*Input data:*
------------------------------------------------------------
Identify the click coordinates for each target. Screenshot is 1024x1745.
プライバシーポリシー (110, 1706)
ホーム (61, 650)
------------------------------------------------------------
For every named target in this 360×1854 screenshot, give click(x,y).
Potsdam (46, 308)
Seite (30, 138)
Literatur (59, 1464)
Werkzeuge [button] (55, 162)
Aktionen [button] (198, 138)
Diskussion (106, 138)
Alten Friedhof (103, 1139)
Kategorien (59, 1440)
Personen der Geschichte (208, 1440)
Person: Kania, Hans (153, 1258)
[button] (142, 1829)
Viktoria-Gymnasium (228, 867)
------------------------------------------------------------
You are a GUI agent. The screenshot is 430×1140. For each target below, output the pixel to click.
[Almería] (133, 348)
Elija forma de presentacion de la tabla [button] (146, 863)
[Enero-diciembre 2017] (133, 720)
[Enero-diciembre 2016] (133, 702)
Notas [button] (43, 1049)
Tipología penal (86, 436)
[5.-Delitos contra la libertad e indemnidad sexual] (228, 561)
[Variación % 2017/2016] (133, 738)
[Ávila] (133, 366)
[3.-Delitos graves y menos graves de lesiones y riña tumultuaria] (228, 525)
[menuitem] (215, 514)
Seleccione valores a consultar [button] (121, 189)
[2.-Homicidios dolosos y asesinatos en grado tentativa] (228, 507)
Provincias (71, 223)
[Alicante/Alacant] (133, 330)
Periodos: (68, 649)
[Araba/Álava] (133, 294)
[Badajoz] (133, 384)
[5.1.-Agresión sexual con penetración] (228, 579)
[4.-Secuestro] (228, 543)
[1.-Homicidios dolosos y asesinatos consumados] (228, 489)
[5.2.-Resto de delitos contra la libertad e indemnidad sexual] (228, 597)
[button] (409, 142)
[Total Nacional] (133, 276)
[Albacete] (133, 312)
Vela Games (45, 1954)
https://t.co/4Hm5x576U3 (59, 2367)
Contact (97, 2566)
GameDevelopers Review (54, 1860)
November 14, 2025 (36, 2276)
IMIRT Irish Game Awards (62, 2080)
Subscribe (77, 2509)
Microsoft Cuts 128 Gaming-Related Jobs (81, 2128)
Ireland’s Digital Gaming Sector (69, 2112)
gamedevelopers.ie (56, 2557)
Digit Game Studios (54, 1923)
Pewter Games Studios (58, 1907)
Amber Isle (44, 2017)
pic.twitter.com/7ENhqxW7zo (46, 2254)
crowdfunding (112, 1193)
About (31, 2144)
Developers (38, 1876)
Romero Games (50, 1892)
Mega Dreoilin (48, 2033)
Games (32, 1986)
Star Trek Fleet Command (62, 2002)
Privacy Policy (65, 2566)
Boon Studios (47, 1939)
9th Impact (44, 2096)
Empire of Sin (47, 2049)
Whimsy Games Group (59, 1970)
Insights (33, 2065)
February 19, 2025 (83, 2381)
------------------------------------------------------------
*Problem description:* After locating the line holding "[Araba/Álava] (133, 294)" above, output exactly that line and every line after it through the line holding "February 19, 2025 (83, 2381)". Include nothing else.

*Task result:*
[Araba/Álava] (133, 294)
[Badajoz] (133, 384)
[5.1.-Agresión sexual con penetración] (228, 579)
[4.-Secuestro] (228, 543)
[1.-Homicidios dolosos y asesinatos consumados] (228, 489)
[5.2.-Resto de delitos contra la libertad e indemnidad sexual] (228, 597)
[button] (409, 142)
[Total Nacional] (133, 276)
[Albacete] (133, 312)
Vela Games (45, 1954)
https://t.co/4Hm5x576U3 (59, 2367)
Contact (97, 2566)
GameDevelopers Review (54, 1860)
November 14, 2025 (36, 2276)
IMIRT Irish Game Awards (62, 2080)
Subscribe (77, 2509)
Microsoft Cuts 128 Gaming-Related Jobs (81, 2128)
Ireland’s Digital Gaming Sector (69, 2112)
gamedevelopers.ie (56, 2557)
Digit Game Studios (54, 1923)
Pewter Games Studios (58, 1907)
Amber Isle (44, 2017)
pic.twitter.com/7ENhqxW7zo (46, 2254)
crowdfunding (112, 1193)
About (31, 2144)
Developers (38, 1876)
Romero Games (50, 1892)
Mega Dreoilin (48, 2033)
Games (32, 1986)
Star Trek Fleet Command (62, 2002)
Privacy Policy (65, 2566)
Boon Studios (47, 1939)
9th Impact (44, 2096)
Empire of Sin (47, 2049)
Whimsy Games Group (59, 1970)
Insights (33, 2065)
February 19, 2025 (83, 2381)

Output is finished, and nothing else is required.